A evolução da doença é variável, podendo manifestar-se por meio de um quadro agudo de hepatite, com náusea, vômito, mal estar, olhos amarelados (icterícia) e urina escura, evoluindo para cura. Pode também não apresentar nenhuma manifestação clínica e evoluir de maneira silenciosa para hepatopatia crônica, cirrose hepática e câncer de fígado. A evolução para um quadro crônico é mais freqüente quanto mais cedo ocorre a infecção. Assim, crianças infectadas têm maior chance de ter doença crônica que adultos.

A vacina:

Apesar de existirem grupos de maior risco de aquisição da doença, como profissionais da área de saúde, usuários de drogas injetáveis, indivíduos submetidos a múltiplas transfusões de sangue e homossexuais masculinos, a doença só apresentou diminuição de incidência quando a vacinação passou a ser adotada de maneira universal.

A vacina é muito segura e eficaz, apresentando uma proteção de mais de 95%. Pode ser aplicada desde o primeiro dia de vida, sendo recomendada nas primeiras 12 horas após o nascimento para evitar a transmissão do vírus de mãe para filho.

A vacina deve ser feita em três doses: as duas primeiras com um mês de intervalo e a terceira, seis meses após a primeira.

Tem raros efeitos adversos, podendo ocorrer dor local, inchaço e, mais raramente, febre após a aplicação.
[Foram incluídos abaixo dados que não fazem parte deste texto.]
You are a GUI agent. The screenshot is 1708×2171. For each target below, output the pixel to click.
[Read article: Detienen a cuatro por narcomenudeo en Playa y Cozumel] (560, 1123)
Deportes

Abaixo temos um parecer da Sociedade Brasileira de Pediatria (SBP) sobre as vacinas que não fazem parte do calendário ofical, mas ao recomendadas pela SBP:

Vacina contra Hepatite A e varicela:

- Desde 1997, a SBP recomenda que os pediatras orientem essas duas vacinas, para crianças maiores de um ano de idade. Embora sejam doenças de menor gravidade do que o sarampo e a hepatite B, é essencial lembrar que ambas podem causar complicações graves, mesmo em pessoas imunocompetentes. Adolescentes sem imunidade à varicela e à hepatite A são considerados como pessoas de risco para apresentar complicações dessas doenças. O antecedente positivo para varicela parece ser bastante confiável, porém, em caso de dúvida se a criança teve ou não a doença, é mais seguro vacinar. Quanto à hepatite A, como a maioria dos casos que ocorrem na infância cursam na forma assintomática, raramente teremos a informação sobre o antecedente da doença. Em crianças e adolescentes que vivem em áreas com boas condições de saneamento básico, recomenda-se a vacinação contra hepatite A, sem realizar a sorologia prévia. Em adultos, como existe maior chance e já terem sido expostos ao vírus da hepatite A, pode-se solicitar a reação sorológica para evitar os custos de vacinar indivíduos já imunes, embora a vacinação de pessoas que já tiveram a doença não acarrete nenhum perigo.